-- REQUIRED TASKS --
(A) Copy the Juozas Montvila biography word for word, starting at "Juozas Montvila (also" and ending at "during its sinking.".
(B) Extend the Juozas Montvila biography by writing the passage that would come next after its final sentence.

-- PAGE EXTRACT --
§ §

Lithuanian Catholic priest (1885–1912)

Juozas Montvila (also anglicized as Joseph Mantvila; 3 January 1885 – 15 April 1912) was a Lithuanian Catholic priest who was a passenger of the Titanic during its sinking.

==Biography==
===Early life and career===
Juozas Montvila was born on 3 January 1885 in Gudinė as the son of Kazys Montvila and Magdalena Montvilienė née Karalevičiūtė. The family later moved to Nendriniškiai, where they bought a farm. Montvila was baptized in Marijampolė and received his First Communion there. Montvila's parents educated their children privately at home with secret in-home tutors called daraktoriai. Montvila was educated by his grandfather Martynas Karalevičius. Montvila attended the primary school in Marijampolė, and later attended the Marijampolė Gymnasium.

After graduating, Montvila began studying at the Sejny Priest Seminary in 1903. Due to the seminary's strictness, Montvila briefly left the seminary. Montvila was ordained as a priest in Warsaw on 22 March 1908, and was assigned as a vicar in Lipsk where he secretly administered to the needs of the Uniates. Due to his illegal activity, the Tsarist government was to strip Montvila's vicariate and deny his pastoral vocation. Montvila consequently began working for numerous Catholic newspapers. He was also a gifted artist who drew illustrations and vignettes for various newspapers and books published in Vilnius. Montvila also published at least twenty-five sermons.

===Emigration===
Montvila wished to travel abroad due to his realization that he most likely wouldn't have been accepted back into Lithuania for pastoral work. Montvila planned on meeting his brother Petras in the United States. Montvila first arrived in London on 20 March 1912, where he worked at St Casimir's Lithuanian Church and learned English. He eventually boarded the Titanic in Southampton. Montvila chose to board the Titanic due to the hope that the then-modern ship would alleviate his sea-sickness. Montvila also carried Antanas Juška's collection of Lithuanian folk songs, which he hoped to publish in the United States.

§ §

-- DATA FOR ANALYSIS --
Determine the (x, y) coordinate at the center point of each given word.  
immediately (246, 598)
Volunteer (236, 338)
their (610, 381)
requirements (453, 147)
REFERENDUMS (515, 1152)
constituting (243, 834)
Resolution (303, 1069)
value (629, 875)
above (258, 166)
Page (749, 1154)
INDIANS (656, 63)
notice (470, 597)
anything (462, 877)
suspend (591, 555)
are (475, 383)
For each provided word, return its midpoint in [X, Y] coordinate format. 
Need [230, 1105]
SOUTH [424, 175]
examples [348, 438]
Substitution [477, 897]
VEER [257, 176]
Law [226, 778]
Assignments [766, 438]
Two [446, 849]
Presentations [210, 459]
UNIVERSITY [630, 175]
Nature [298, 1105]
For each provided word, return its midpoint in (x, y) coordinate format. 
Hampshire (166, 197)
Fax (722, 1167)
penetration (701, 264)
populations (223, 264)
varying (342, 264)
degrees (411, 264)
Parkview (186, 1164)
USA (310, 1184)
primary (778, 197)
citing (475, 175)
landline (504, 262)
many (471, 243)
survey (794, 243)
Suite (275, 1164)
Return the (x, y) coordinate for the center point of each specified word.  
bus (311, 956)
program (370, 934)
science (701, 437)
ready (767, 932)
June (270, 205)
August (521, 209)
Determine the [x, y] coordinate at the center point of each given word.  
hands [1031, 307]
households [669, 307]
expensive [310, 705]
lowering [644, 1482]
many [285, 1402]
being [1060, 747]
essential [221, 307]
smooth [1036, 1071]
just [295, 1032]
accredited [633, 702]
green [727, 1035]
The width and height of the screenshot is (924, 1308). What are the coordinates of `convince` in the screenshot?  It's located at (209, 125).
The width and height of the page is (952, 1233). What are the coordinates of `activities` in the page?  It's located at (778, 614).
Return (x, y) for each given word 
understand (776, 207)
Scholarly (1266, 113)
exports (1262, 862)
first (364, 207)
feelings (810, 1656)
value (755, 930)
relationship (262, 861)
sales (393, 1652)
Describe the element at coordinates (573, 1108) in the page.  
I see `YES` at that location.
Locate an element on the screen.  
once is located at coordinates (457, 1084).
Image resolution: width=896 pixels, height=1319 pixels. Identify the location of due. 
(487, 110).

§ §

-- ANSWER SET --
(A)
Juozas Montvila (also anglicized as Joseph Mantvila; 3 January 1885 – 15 April 1912) was a Lithuanian Catholic priest who was a passenger of the Titanic during its sinking.

(B)
It is unclear what Montvila's plans were after his arrival in the United States. According to a friend of Montvila's sister who lived in Brooklyn, Montvila was to head a parish in the growing Lithuanian quarter community of the city. However, two gazettes entitled Jackson (Miss.) News and Worcester Evening noted that Montvila was going to Worcester, Massachusetts instead. The Boston Globe noted on 26 April 1912 that Montvila was on his way to Worcester as curate for Vincent Buchoviecki, a pastor of the city's St Casimir's Lithuanian Church.

===Death===
According to reports, after the Titanics collision, Montvila "served his calling to the very end" by refusing a place on one of the lifeboats, and offering solace to fellow travelers. Montvila eventually died and his body sank. His body was never identified.

His parents and grandparents received a grant of 130 GBP from the Titanic Relief Fund.

==Remembrance==
In 1977, Petras Montvila released a book about the life of his brother. A commemorative medal was made in 1992 with the funds of Andrius Montvila. A monumental rock was built in his home village. Furthermore, Montvila was considered for beatification.